Giants manager Bruce Bochy thinks that Buster Posey has been rattled by more foul tips than almost any catcher. The Giants have quite a few pitchers who cause hitters to swing and miss, increasing the frequency of foul tips. Lately, Posey has borne the brunt of these foul tips.
On May 11, Posey took two foul balls off his mask that looked like they could have caused concussions. He sat out the next day before returning to the plate. Several days later, he took a foul ball off his thigh, continuing a season that's already seen two balls clank off his throwing shoulder. On Sunday (pictured), he was clocked in the jaw, but stayed in the game and later rifled a single to extend his hitting streak to 11 games.
"I don't know what happened; I just had a lot of pain for a few minutes and it's gone now," Posey said of the jaw shot according to the San Jose Mercury News. "It was just the jaw. My head never felt anything. I don't think I would have stayed in if I'd felt anything in my head."
It's good that Posey at least realizes that if his head was messed up, he would have left the game. But all these shots eventually take their toll, and the question has to be asked: Is Posey's best role for the club behind the plate? Someone with his offensive talent can carry the Giants for over a decade if all breaks right. Catching greatly reduces the odds of that happening given the wear and tear and chance for significant injury. The problem is that there isn't other position to stash Posey at that would make sense.
"He's taken more than I've ever seen," said Bochy, a former catcher. "He's getting enough shots that are hitting him pretty good that I've got concern."
The Giants are especially sensitive to the issue of foul tips, given Mike Matheny's career was curtailed by foul tips causing a concussion in 2006. Matheny had signed with the team as a free agent in 2005 on a three-year deal, winning the Gold Glove in '05, his fourth career award.
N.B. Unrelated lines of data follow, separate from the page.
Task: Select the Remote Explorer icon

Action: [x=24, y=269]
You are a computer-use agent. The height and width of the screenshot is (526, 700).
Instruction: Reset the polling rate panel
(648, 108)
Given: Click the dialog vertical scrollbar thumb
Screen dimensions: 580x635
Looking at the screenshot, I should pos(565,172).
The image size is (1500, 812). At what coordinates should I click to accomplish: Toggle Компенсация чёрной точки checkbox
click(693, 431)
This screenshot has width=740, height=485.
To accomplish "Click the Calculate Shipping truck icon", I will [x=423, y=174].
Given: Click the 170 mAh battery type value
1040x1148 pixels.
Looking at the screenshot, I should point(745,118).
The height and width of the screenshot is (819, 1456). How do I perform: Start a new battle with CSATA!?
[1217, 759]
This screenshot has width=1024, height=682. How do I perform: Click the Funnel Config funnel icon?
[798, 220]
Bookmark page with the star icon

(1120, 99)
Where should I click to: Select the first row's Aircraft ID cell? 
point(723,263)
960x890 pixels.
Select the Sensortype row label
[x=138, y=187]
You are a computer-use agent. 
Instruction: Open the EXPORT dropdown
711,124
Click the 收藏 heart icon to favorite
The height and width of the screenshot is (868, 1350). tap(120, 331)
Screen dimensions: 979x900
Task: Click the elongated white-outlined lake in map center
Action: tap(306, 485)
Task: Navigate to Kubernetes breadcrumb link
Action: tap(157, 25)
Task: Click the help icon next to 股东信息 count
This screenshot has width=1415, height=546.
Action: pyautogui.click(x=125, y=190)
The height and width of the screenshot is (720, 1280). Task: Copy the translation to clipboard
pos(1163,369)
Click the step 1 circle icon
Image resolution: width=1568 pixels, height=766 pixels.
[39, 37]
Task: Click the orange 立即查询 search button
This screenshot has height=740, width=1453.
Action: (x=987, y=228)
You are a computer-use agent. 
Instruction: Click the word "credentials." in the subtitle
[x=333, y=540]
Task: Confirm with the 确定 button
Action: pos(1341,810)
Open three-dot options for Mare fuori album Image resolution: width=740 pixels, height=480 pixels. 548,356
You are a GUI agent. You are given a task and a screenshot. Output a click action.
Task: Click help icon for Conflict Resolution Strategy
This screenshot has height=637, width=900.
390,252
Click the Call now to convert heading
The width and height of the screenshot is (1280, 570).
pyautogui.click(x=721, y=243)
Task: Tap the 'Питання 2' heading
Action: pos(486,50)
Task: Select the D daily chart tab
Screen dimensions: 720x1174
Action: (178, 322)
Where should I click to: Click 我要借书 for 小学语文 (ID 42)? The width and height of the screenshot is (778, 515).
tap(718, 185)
He did not finish the contract.
Posey, for his part, is shrugging off concerns.
"Since I have been catching, it seems like you kind of go through periods where you just get beat up a little bit," Posey said. "And then there are periods where you don't get beat up at all. It's just one of those things that you go through."
Bochy is hoping the solution lies in the traditional catcher's mask, which Posey eschews for the hockey-style mask that is common in baseball these days.
"He's never worn the other mask, and I was talking to him during the course of the game, that maybe in spring training we can make that transition," Bochy said.
Despite Bochy's thoughts, it's unclear on whether the old mask would be more effective than the new one in preventing concussions.
"I think more than anything, it's just the feel of it," Bochy said. "The hockey mask clings a little bit closer and there's probably a little more sense of security with the protection on the side. If you're not used to it, there's a transition to a different mask."
Posey, for his part, says he'll give it a go if Bochy really wants him to, but he's not expecting a major difference, nor does he want to make a switch in-season.
"Everything trainers and doctors have told me is that shock absorption is equal on both styles of masks," he said. "I'd be open to it, but I think it'd be something I'd wait to do until next spring training."